** Opening Dataset records block **
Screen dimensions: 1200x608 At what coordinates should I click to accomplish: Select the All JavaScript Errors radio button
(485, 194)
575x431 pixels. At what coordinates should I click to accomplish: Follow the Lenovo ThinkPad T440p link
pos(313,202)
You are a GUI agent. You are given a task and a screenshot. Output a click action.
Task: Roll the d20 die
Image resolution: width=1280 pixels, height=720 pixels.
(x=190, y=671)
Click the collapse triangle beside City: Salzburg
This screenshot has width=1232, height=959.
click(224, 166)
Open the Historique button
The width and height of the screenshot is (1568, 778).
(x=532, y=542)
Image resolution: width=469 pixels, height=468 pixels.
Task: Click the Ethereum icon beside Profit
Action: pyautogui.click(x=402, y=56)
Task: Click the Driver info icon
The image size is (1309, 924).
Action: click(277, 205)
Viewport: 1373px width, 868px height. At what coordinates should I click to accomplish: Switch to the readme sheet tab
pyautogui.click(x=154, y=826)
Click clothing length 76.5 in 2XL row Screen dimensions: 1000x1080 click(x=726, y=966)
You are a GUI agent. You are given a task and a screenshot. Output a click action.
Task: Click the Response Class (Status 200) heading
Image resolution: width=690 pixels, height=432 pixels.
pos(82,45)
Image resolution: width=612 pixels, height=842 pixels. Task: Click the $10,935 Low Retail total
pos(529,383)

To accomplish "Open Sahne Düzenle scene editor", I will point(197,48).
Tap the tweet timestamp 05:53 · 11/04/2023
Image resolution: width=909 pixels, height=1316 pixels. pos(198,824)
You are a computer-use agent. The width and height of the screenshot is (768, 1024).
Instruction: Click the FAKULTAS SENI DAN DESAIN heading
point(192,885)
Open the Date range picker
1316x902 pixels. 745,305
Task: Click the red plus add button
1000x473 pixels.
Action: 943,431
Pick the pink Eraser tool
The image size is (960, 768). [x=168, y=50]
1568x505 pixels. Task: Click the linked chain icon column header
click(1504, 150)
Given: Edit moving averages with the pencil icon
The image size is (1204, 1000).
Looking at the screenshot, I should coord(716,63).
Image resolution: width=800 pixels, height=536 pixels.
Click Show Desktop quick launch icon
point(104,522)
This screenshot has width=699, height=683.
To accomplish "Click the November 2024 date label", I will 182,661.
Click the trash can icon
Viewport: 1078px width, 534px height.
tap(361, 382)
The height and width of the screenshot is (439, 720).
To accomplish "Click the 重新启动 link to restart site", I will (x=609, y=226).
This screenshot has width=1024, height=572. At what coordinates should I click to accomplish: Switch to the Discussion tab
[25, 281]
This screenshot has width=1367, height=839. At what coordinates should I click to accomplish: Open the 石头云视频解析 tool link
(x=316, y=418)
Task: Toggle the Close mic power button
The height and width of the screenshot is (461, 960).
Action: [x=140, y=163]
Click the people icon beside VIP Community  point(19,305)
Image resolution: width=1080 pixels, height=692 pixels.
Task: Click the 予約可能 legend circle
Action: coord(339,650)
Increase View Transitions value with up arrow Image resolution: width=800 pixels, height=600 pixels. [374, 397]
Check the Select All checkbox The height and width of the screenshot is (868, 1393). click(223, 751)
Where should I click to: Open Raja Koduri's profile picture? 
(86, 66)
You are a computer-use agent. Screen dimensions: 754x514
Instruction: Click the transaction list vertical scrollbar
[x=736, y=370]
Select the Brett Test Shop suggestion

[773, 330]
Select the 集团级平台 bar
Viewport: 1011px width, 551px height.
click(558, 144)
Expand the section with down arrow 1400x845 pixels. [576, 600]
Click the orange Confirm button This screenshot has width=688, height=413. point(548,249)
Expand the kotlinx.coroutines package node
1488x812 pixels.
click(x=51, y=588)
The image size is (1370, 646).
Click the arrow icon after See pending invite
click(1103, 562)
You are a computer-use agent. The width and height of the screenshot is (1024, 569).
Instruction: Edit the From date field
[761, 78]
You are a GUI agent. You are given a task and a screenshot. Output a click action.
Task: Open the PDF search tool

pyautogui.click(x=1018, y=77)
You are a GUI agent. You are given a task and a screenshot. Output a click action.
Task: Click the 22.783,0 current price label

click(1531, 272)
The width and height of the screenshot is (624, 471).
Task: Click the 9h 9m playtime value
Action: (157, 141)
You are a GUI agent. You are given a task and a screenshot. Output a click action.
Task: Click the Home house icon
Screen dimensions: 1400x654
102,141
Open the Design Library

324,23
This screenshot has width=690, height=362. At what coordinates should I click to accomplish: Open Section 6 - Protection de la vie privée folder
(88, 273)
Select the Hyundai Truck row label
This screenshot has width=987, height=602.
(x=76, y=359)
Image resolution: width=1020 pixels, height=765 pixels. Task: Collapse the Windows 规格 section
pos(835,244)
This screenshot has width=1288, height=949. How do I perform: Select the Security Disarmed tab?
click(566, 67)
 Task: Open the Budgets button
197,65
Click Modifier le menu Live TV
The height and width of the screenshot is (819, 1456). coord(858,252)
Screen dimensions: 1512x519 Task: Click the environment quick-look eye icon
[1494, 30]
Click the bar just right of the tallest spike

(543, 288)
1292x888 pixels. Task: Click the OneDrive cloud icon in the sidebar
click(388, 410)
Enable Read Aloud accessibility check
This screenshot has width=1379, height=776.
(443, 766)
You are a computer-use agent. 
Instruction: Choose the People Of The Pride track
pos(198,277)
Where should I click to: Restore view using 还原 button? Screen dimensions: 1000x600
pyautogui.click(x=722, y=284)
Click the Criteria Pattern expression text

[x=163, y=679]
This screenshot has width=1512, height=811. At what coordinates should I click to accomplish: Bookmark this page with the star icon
** Closing Dataset records block **
■ Task objective:
Word for word, set down the complete listing once more.

■ Exercise result:
Screen dimensions: 1200x608 At what coordinates should I click to accomplish: Select the All JavaScript Errors radio button
(485, 194)
575x431 pixels. At what coordinates should I click to accomplish: Follow the Lenovo ThinkPad T440p link
pos(313,202)
You are a GUI agent. You are given a task and a screenshot. Output a click action.
Task: Roll the d20 die
Image resolution: width=1280 pixels, height=720 pixels.
(x=190, y=671)
Click the collapse triangle beside City: Salzburg
This screenshot has width=1232, height=959.
click(224, 166)
Open the Historique button
The width and height of the screenshot is (1568, 778).
(x=532, y=542)
Image resolution: width=469 pixels, height=468 pixels.
Task: Click the Ethereum icon beside Profit
Action: pyautogui.click(x=402, y=56)
Task: Click the Driver info icon
The image size is (1309, 924).
Action: click(277, 205)
Viewport: 1373px width, 868px height. At what coordinates should I click to accomplish: Switch to the readme sheet tab
pyautogui.click(x=154, y=826)
Click clothing length 76.5 in 2XL row Screen dimensions: 1000x1080 click(x=726, y=966)
You are a GUI agent. You are given a task and a screenshot. Output a click action.
Task: Click the Response Class (Status 200) heading
Image resolution: width=690 pixels, height=432 pixels.
pos(82,45)
Image resolution: width=612 pixels, height=842 pixels. Task: Click the $10,935 Low Retail total
pos(529,383)

To accomplish "Open Sahne Düzenle scene editor", I will point(197,48).
Tap the tweet timestamp 05:53 · 11/04/2023
Image resolution: width=909 pixels, height=1316 pixels. pos(198,824)
You are a computer-use agent. The width and height of the screenshot is (768, 1024).
Instruction: Click the FAKULTAS SENI DAN DESAIN heading
point(192,885)
Open the Date range picker
1316x902 pixels. 745,305
Task: Click the red plus add button
1000x473 pixels.
Action: 943,431
Pick the pink Eraser tool
The image size is (960, 768). [x=168, y=50]
1568x505 pixels. Task: Click the linked chain icon column header
click(1504, 150)
Given: Edit moving averages with the pencil icon
The image size is (1204, 1000).
Looking at the screenshot, I should coord(716,63).
Image resolution: width=800 pixels, height=536 pixels.
Click Show Desktop quick launch icon
point(104,522)
This screenshot has width=699, height=683.
To accomplish "Click the November 2024 date label", I will 182,661.
Click the trash can icon
Viewport: 1078px width, 534px height.
tap(361, 382)
The height and width of the screenshot is (439, 720).
To accomplish "Click the 重新启动 link to restart site", I will (x=609, y=226).
This screenshot has width=1024, height=572. At what coordinates should I click to accomplish: Switch to the Discussion tab
[25, 281]
This screenshot has width=1367, height=839. At what coordinates should I click to accomplish: Open the 石头云视频解析 tool link
(x=316, y=418)
Task: Toggle the Close mic power button
The height and width of the screenshot is (461, 960).
Action: [x=140, y=163]
Click the people icon beside VIP Community  point(19,305)
Image resolution: width=1080 pixels, height=692 pixels.
Task: Click the 予約可能 legend circle
Action: coord(339,650)
Increase View Transitions value with up arrow Image resolution: width=800 pixels, height=600 pixels. [374, 397]
Check the Select All checkbox The height and width of the screenshot is (868, 1393). click(223, 751)
Where should I click to: Open Raja Koduri's profile picture? 
(86, 66)
You are a computer-use agent. Screen dimensions: 754x514
Instruction: Click the transaction list vertical scrollbar
[x=736, y=370]
Select the Brett Test Shop suggestion

[773, 330]
Select the 集团级平台 bar
Viewport: 1011px width, 551px height.
click(558, 144)
Expand the section with down arrow 1400x845 pixels. [576, 600]
Click the orange Confirm button This screenshot has width=688, height=413. point(548,249)
Expand the kotlinx.coroutines package node
1488x812 pixels.
click(x=51, y=588)
The image size is (1370, 646).
Click the arrow icon after See pending invite
click(1103, 562)
You are a computer-use agent. The width and height of the screenshot is (1024, 569).
Instruction: Edit the From date field
[761, 78]
You are a GUI agent. You are given a task and a screenshot. Output a click action.
Task: Open the PDF search tool

pyautogui.click(x=1018, y=77)
You are a GUI agent. You are given a task and a screenshot. Output a click action.
Task: Click the 22.783,0 current price label

click(1531, 272)
The width and height of the screenshot is (624, 471).
Task: Click the 9h 9m playtime value
Action: (157, 141)
You are a GUI agent. You are given a task and a screenshot. Output a click action.
Task: Click the Home house icon
Screen dimensions: 1400x654
102,141
Open the Design Library

324,23
This screenshot has width=690, height=362. At what coordinates should I click to accomplish: Open Section 6 - Protection de la vie privée folder
(88, 273)
Select the Hyundai Truck row label
This screenshot has width=987, height=602.
(x=76, y=359)
Image resolution: width=1020 pixels, height=765 pixels. Task: Collapse the Windows 规格 section
pos(835,244)
This screenshot has width=1288, height=949. How do I perform: Select the Security Disarmed tab?
click(566, 67)
 Task: Open the Budgets button
197,65
Click Modifier le menu Live TV
The height and width of the screenshot is (819, 1456). coord(858,252)
Screen dimensions: 1512x519 Task: Click the environment quick-look eye icon
[1494, 30]
Click the bar just right of the tallest spike

(543, 288)
1292x888 pixels. Task: Click the OneDrive cloud icon in the sidebar
click(388, 410)
Enable Read Aloud accessibility check
This screenshot has width=1379, height=776.
(443, 766)
You are a computer-use agent. 
Instruction: Choose the People Of The Pride track
pos(198,277)
Where should I click to: Restore view using 还原 button? Screen dimensions: 1000x600
pyautogui.click(x=722, y=284)
Click the Criteria Pattern expression text

[x=163, y=679]
This screenshot has width=1512, height=811. At what coordinates should I click to accomplish: Bookmark this page with the star icon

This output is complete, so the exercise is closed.